• Consigne
Renvoie sans aucune modification tout le passage de l'entretien avec SEYMINHOL qui va de « Vous avez changé » jusqu'à « avez-vous procédé ? ».

• Texte cité
Nous existons depuis 17 ans et avons enregistré notre première démo en 1993. Trois MCD's sont sortis ensuite (Thunder In The Dark en 1996, Indian Spirit en 1999 et Nordic Tales en 2001), puis nous nous sommes lancés dans la réalisation de notre premier album sur l’histoire scandinave en 2001 (cf. Northern Recital). Ce sujet a commencé à germer dans ma tête en 1998 à l’époque où nous bouclions les démos d’Indian Spirit. On trouve d’ailleurs sur ce mini album un titre comme « Fury of the North » qui évoque les attaques Viking sur l’Europe des Carolingiens. Au départ, il était question de faire figurer un second titre sur ce thème, « Heaven of the Pagan » qui finalement n’a jamais vu le jour (et sortira peut-être en vinyle avec d’autres raretés d’ici quelques temps…). Le line-up s’est stabilisé depuis 2001 autour de Christophe, Julien, Nico et moi-même. En 2005, après la sortie de Septentrion’s Walk, notre deuxième concept album, nous avons décidé de ne plus utiliser de second guitariste en live et de sampler les pistes de clavier. Ainsi, Nico a pu retrouver sa place de guitariste au sein du groupe et actuellement, la formation évolue toujours sous cette forme.

Comment voyez-vous vos deux premiers albums aujourd’hui et comment ont-ils été reçus ?
L’accueil a été phénoménal en France pour Northern Recital. Mais les pays étrangers comme la Russie, le Japon, la République Tchèque ou la Finlande ont aussi très bien accueillis ce disque. Il nous a permis de décrocher plusieurs premières parties (Blaze Bayley et Vanden Plas entre autres, mais aussi Royal Hunt et Samaël). Septentrion’s Walk a permis d’aller plus loin dans la production, le packaging et l’histoire commencée sur le premier opus. Nous avons assuré une belle prestation à Strasbourg en 2004 en compagnie de Virgin Steele, puis nous avons fait la première partie de Paul Di’Anno au Moulins de Brainans en 2005. Le public a vraiment été très réceptif à ces deux disques conceptuels qui, avec le recul, étaient très soignés d’un point de vue historique, visuel et orchestral. Les ambiances sont vraiment superbes, mais je regrette les faibles moyens engagés pour la production. Assurément, ces deux disques auraient mérité une réalisation plus poussée. Finalement, le plus important reste toutes ces bonnes chroniques qui nous ont permis d’avancer. Nous devions même réaliser un troisième chapitre de ces aventures épiques et symphoniques mais, après mûre réflexion et suite à un passage à vide, nous avons préféré expérimenter une autre voie. Ov Asylum est un album thérapie en quelque sorte, un grand coup de gueule et une forme de testament plus sombre du groupe SEYMINHOL. Nous avions vraiment besoin de ça.

Vous avez changé d’orientation musicale avec Ov Asylum, en devenant beaucoup plus thrash et sombre dans l’âme, pourquoi cela ? Vous ne vous retrouviez plus dans le heavy plus traditionnel ? Quelle était votre idée de départ ? Comment avez-vous procédé ?

• Informations affichées
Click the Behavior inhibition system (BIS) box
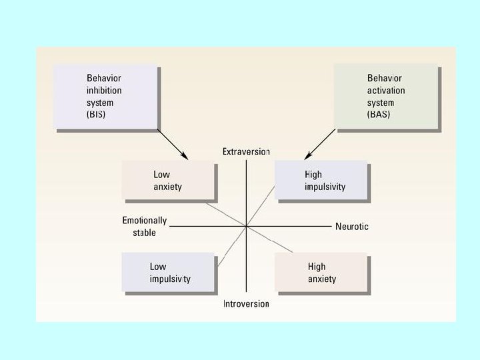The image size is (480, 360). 106,96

• Réponse attendue
Vous avez changé d’orientation musicale avec Ov Asylum, en devenant beaucoup plus thrash et sombre dans l’âme, pourquoi cela ? Vous ne vous retrouviez plus dans le heavy plus traditionnel ? Quelle était votre idée de départ ? Comment avez-vous procédé ?